*作業内容*. 資料のうち、"Check the Sign"を含む行から"Task: Open European 21 Blackjack tile"を含む行までを、そのとおりに書き写してください。

*資料の抜粋*.
==============================

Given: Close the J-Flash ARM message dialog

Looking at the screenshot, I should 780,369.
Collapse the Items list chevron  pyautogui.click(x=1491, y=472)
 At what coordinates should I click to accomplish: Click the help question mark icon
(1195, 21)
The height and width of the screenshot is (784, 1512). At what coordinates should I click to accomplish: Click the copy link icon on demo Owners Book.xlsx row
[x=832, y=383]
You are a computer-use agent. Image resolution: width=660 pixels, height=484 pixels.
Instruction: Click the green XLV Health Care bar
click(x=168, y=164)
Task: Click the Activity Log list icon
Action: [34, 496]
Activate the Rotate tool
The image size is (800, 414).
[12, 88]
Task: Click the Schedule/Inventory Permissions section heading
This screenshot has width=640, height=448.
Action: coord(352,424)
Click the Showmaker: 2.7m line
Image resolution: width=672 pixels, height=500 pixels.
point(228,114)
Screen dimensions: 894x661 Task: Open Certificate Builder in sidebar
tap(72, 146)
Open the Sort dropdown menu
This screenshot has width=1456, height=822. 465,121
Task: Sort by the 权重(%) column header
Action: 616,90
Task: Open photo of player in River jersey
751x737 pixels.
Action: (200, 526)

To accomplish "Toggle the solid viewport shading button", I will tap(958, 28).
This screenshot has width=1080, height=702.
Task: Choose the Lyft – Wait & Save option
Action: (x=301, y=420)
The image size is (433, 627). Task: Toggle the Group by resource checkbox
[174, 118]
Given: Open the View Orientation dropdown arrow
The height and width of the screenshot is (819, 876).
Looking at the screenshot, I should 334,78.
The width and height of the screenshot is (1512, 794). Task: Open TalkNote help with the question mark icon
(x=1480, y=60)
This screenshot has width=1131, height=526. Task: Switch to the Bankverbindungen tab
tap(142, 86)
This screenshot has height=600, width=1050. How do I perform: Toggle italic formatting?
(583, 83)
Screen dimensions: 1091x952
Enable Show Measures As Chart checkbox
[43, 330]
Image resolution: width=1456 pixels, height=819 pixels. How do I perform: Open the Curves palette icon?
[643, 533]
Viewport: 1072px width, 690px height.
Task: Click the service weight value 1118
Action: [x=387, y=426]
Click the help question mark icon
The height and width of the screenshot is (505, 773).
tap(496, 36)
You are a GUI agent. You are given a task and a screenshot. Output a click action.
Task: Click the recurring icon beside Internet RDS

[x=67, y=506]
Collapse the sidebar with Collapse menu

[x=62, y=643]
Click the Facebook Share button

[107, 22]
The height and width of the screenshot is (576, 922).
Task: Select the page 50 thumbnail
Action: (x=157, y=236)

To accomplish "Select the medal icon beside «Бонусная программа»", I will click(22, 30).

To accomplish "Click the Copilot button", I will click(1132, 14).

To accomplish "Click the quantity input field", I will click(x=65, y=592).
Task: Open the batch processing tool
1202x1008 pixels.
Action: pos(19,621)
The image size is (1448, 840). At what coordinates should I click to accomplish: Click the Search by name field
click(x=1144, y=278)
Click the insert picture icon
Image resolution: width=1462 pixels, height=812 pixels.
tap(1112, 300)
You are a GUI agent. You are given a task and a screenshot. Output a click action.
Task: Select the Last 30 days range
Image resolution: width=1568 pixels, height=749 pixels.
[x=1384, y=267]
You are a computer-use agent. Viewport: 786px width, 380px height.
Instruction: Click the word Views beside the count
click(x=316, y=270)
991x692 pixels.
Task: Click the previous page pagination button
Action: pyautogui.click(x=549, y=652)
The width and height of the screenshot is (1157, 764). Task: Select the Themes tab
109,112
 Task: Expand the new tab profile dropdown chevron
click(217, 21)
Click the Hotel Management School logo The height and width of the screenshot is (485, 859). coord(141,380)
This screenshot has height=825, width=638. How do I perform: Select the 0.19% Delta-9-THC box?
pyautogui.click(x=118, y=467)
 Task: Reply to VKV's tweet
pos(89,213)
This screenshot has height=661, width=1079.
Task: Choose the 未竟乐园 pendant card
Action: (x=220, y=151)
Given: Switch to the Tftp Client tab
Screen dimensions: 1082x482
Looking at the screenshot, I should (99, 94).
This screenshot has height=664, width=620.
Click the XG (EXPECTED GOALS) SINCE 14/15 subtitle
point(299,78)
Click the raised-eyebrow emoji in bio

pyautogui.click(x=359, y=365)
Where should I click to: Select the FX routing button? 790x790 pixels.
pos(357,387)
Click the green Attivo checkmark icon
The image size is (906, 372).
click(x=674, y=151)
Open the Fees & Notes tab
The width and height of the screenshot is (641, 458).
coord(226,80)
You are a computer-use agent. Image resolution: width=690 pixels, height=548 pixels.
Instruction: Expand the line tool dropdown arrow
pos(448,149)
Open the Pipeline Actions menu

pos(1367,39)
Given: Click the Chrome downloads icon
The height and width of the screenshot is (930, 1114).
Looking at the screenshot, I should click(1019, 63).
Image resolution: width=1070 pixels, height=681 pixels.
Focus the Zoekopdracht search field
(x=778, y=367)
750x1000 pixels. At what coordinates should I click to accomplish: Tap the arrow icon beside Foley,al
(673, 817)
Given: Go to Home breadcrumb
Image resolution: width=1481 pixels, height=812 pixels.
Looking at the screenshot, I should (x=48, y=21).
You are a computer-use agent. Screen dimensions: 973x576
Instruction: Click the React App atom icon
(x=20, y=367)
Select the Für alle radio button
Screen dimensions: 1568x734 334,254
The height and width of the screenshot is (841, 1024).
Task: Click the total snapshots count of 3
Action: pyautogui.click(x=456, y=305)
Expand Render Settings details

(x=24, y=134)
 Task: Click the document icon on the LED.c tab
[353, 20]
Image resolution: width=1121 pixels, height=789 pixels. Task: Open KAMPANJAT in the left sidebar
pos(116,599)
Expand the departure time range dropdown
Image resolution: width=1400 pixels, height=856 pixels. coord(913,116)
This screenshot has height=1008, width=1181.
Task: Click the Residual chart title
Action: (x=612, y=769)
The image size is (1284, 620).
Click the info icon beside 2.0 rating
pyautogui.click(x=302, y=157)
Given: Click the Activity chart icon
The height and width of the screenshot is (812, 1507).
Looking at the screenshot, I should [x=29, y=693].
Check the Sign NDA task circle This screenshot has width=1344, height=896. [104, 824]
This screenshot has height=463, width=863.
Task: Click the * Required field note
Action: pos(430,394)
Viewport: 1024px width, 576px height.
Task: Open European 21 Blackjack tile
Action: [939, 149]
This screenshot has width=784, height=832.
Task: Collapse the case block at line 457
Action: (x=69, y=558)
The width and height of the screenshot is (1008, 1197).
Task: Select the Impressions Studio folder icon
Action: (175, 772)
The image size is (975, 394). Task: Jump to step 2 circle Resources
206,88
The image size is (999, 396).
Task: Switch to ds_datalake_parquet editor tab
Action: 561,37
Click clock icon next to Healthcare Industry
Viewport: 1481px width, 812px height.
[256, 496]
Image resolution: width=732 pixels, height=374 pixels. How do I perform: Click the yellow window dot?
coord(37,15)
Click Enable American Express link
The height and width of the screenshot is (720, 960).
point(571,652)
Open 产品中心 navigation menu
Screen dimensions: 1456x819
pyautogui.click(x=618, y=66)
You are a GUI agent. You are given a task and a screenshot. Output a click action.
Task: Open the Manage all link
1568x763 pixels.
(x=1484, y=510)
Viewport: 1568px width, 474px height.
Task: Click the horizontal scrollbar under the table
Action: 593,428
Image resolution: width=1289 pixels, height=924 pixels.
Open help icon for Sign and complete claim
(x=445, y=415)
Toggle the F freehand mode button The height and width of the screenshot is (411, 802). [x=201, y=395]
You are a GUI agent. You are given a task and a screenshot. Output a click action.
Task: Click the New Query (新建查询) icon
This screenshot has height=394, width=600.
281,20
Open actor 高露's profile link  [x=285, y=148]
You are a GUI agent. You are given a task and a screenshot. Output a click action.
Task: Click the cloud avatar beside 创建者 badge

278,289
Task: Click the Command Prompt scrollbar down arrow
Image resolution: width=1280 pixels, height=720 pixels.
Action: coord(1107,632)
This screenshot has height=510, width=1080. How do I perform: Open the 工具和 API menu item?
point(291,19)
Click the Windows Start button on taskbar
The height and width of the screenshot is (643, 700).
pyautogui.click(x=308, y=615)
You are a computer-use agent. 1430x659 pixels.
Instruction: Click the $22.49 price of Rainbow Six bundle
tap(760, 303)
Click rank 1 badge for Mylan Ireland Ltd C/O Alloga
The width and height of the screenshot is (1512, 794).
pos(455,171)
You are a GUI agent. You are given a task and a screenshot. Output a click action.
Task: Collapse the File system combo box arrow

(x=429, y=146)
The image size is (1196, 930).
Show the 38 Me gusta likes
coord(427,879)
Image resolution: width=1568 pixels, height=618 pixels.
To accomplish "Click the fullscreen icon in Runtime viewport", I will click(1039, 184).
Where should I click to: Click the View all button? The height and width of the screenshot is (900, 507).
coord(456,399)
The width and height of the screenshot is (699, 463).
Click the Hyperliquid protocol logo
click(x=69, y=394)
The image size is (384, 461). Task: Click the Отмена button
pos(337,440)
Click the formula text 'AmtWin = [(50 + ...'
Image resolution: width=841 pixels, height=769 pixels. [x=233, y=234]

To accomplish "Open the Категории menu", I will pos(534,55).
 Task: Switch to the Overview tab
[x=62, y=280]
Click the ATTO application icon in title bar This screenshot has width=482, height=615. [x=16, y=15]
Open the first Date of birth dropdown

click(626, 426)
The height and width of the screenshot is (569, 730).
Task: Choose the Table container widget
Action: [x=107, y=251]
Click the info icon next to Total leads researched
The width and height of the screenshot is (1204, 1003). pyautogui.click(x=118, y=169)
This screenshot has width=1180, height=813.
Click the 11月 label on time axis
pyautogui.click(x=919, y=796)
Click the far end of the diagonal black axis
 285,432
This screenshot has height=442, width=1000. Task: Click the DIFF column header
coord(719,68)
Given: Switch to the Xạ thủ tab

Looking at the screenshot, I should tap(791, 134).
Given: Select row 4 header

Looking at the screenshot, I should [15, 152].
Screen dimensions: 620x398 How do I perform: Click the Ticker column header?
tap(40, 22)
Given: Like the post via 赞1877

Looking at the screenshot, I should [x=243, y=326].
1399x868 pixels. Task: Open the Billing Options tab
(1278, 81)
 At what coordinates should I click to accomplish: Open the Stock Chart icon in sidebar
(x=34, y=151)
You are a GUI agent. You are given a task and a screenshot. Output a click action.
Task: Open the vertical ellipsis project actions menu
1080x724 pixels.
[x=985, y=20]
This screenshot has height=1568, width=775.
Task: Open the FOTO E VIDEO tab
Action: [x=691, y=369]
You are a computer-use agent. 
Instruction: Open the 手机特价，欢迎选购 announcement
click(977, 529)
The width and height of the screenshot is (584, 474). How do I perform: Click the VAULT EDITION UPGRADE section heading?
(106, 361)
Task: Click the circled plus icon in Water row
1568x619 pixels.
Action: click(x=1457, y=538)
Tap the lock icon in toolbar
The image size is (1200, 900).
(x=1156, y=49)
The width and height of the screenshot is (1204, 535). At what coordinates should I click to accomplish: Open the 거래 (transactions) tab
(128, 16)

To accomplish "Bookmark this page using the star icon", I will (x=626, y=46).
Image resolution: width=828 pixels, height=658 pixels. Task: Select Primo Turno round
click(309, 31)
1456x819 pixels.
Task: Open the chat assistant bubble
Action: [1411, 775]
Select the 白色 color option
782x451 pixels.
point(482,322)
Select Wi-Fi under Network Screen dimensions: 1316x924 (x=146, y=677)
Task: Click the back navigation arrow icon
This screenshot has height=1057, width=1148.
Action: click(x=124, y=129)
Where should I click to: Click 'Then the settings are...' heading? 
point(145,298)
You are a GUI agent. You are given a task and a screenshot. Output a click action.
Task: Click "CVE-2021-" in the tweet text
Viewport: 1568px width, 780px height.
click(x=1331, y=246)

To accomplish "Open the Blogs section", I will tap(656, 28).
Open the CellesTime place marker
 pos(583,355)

==============================

*解答*.
Check the Sign NDA task circle This screenshot has width=1344, height=896. [104, 824]
This screenshot has height=463, width=863.
Task: Click the * Required field note
Action: pos(430,394)
Viewport: 1024px width, 576px height.
Task: Open European 21 Blackjack tile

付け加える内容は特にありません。